Ferromagnetismus und andere Formen
Wenn im alltäglich Sprachgebrauch der Ausdruck Magnetismus benutzt wird, ist zumeist der Ferromagnetismus gemeint. Dieser ist lediglich eine Ausprägung des Magnetismus. Da die anderen Formen des Magnetismus in unserem Alltag kaum oder gar nicht in Erscheinung treten und somit nur der Ferromagnetismus eine greifbare Rolle in unserer Wahrnehmung spielt, wird das Wort Magnetismus in den meisten Fällen synonym für den Ferromagnetismus verwendet.

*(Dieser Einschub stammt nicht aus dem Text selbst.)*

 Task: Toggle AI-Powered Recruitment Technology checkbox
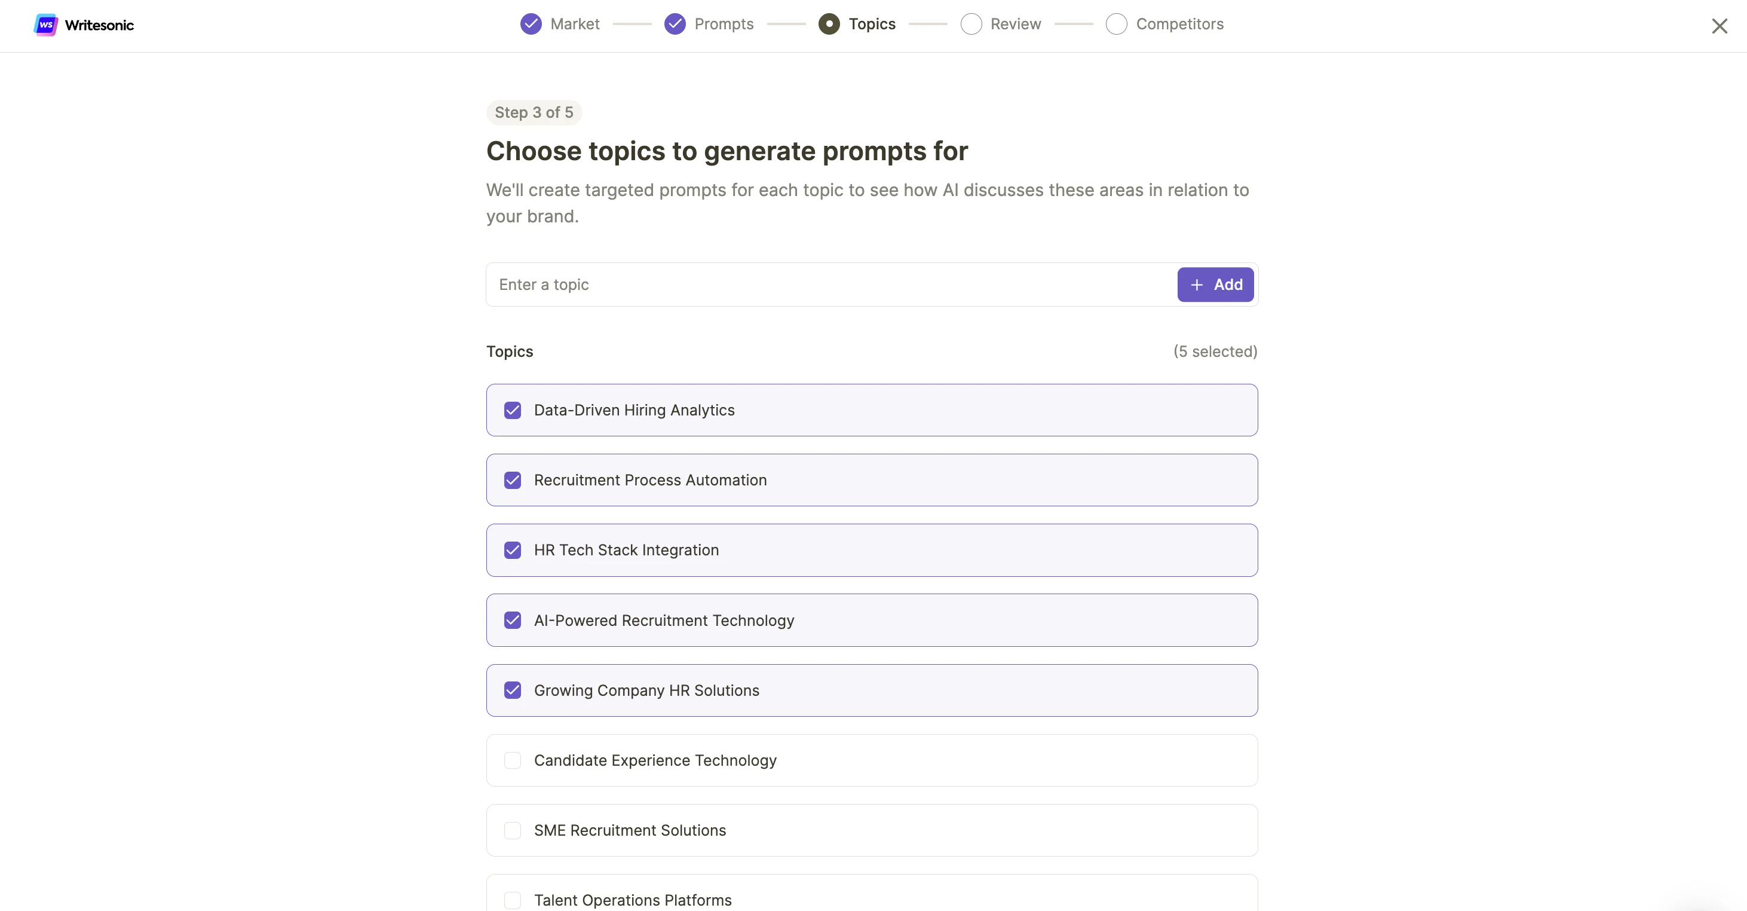pos(513,621)
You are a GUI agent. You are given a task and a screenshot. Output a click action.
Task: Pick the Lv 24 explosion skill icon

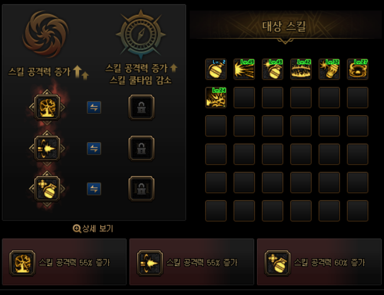(x=216, y=97)
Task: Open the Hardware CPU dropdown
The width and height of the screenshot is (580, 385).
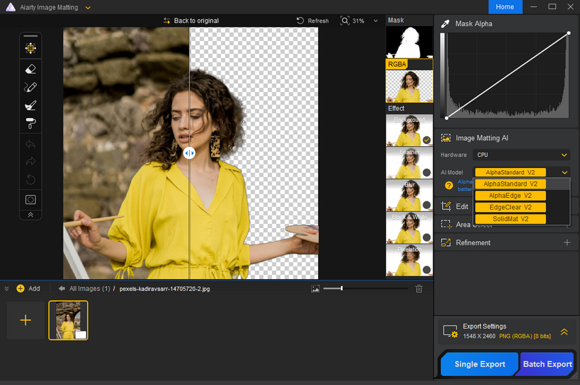Action: point(522,155)
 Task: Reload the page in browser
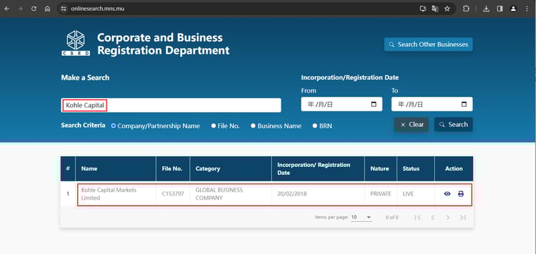coord(34,9)
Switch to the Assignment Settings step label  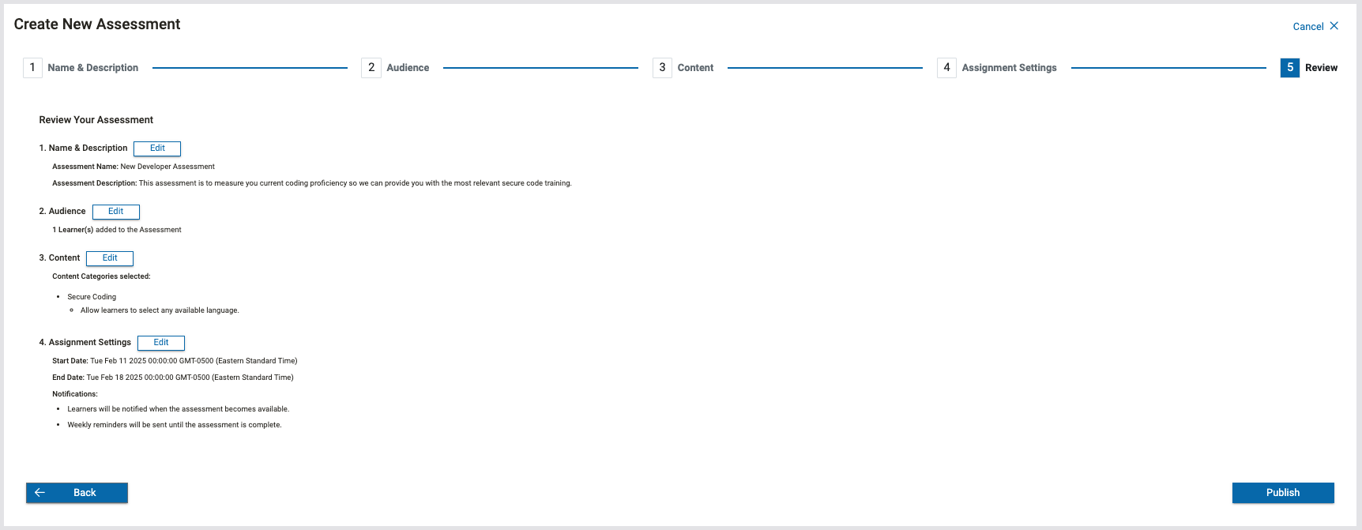coord(1009,68)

Ursache jeglicher Form des Magnetismus ist die Rotation der Elektronen um ihre eigene Achse, der Spin, sowie der Bahn-Drehimpuls, also die Bewegung der Elektronen um den Atomkern. Jedes Elektron erzeugt so ein magnetisches Moment. Die Summe der einzelnen magnetischen Momente und deren Ausrichtung ergeben die Magnetisierung der Materie.
Nicht nur die Elektronen besitzen ein magnetisches Moment. Die Bausteine der Atomkerne haben ebenfalls einen Spin. Das daraus resultierende magnetische Moment ist deutlich kleiner, als jenes der Elektronen. Anwendung findet es aber trotzdem, zum Beispiel bei der Magnetresonanztomographie.

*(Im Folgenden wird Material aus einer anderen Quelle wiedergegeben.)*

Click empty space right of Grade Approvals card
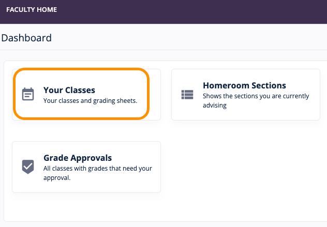This screenshot has width=327, height=227. [243, 167]
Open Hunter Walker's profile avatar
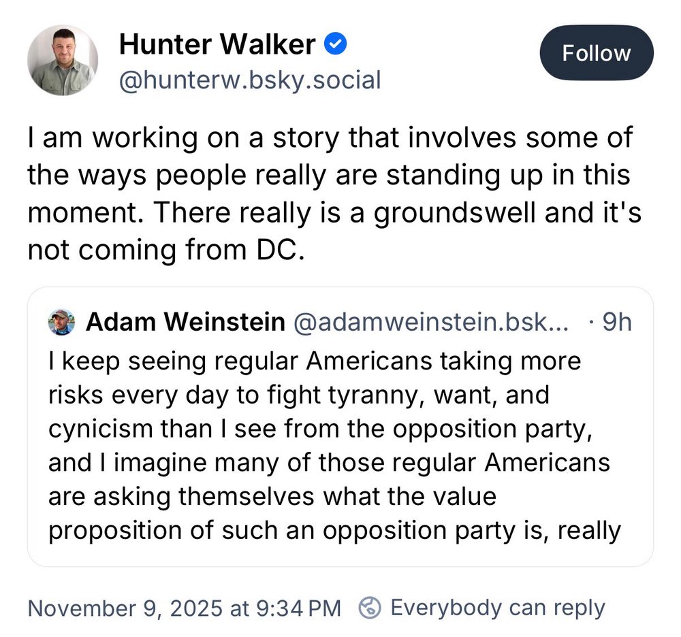The width and height of the screenshot is (681, 637). (x=63, y=61)
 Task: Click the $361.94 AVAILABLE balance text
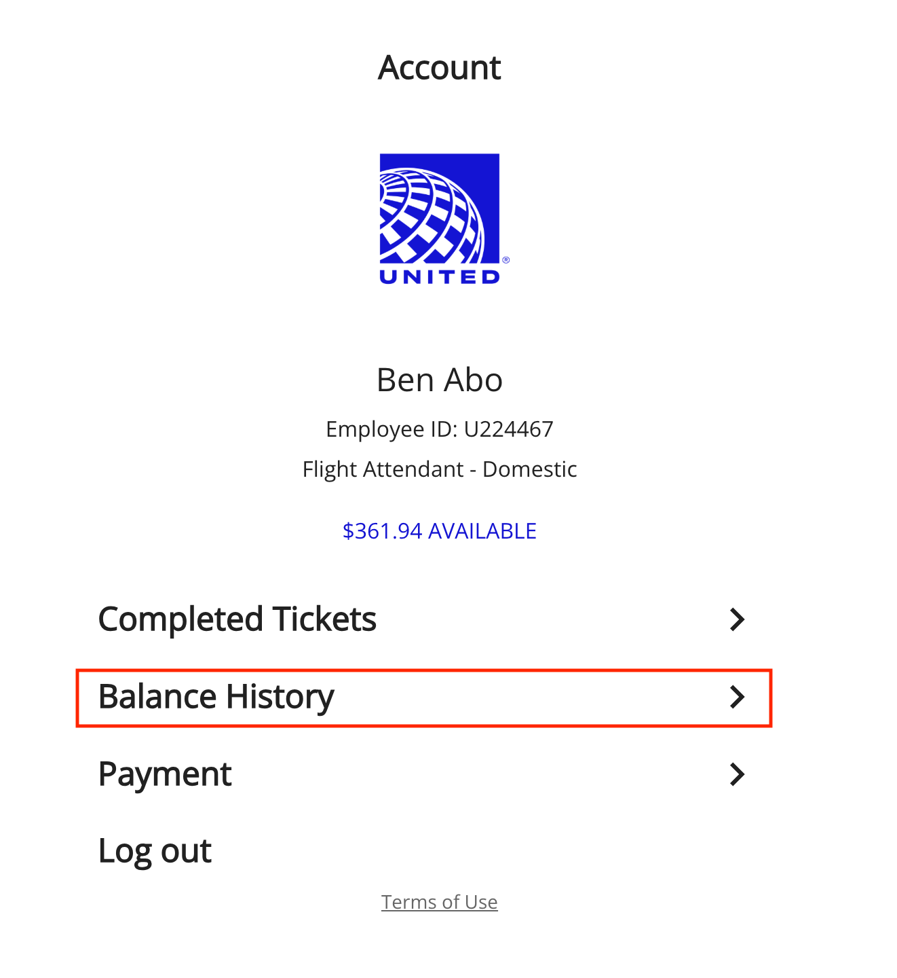point(440,531)
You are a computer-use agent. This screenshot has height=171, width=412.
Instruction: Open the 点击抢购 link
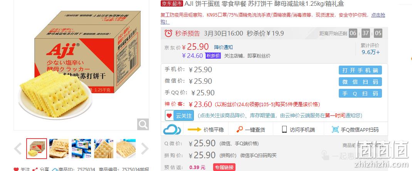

Es gibt fünf verschiedene Erscheinungsformen des Magnetismus in Materie.
Unser Liebling, der Ferromagnetismus: Bringt man ein ferromagnetisches Material in ein äußeres Magnetfeld, so richten sich die magnetischen Momente zueinander parallel und entlang des externen Magnetfelds aus (Achtung: vereinfachte Beschreibung). Nach dem Entfernen des äußeren Magnetfelds bleibt eine Restmagnetisierung übrig, die sogenannte Remanenz. Die Remanenz (Br) ist Werkstoff spezifisch und ist, zusammen mit der Größe eines Magneten, verantwortlich für die „Stärke“ eines Dauermagneten. Legierungen des Werkstoffes NdFeB weisen die höchste Remanenz (Br) auf.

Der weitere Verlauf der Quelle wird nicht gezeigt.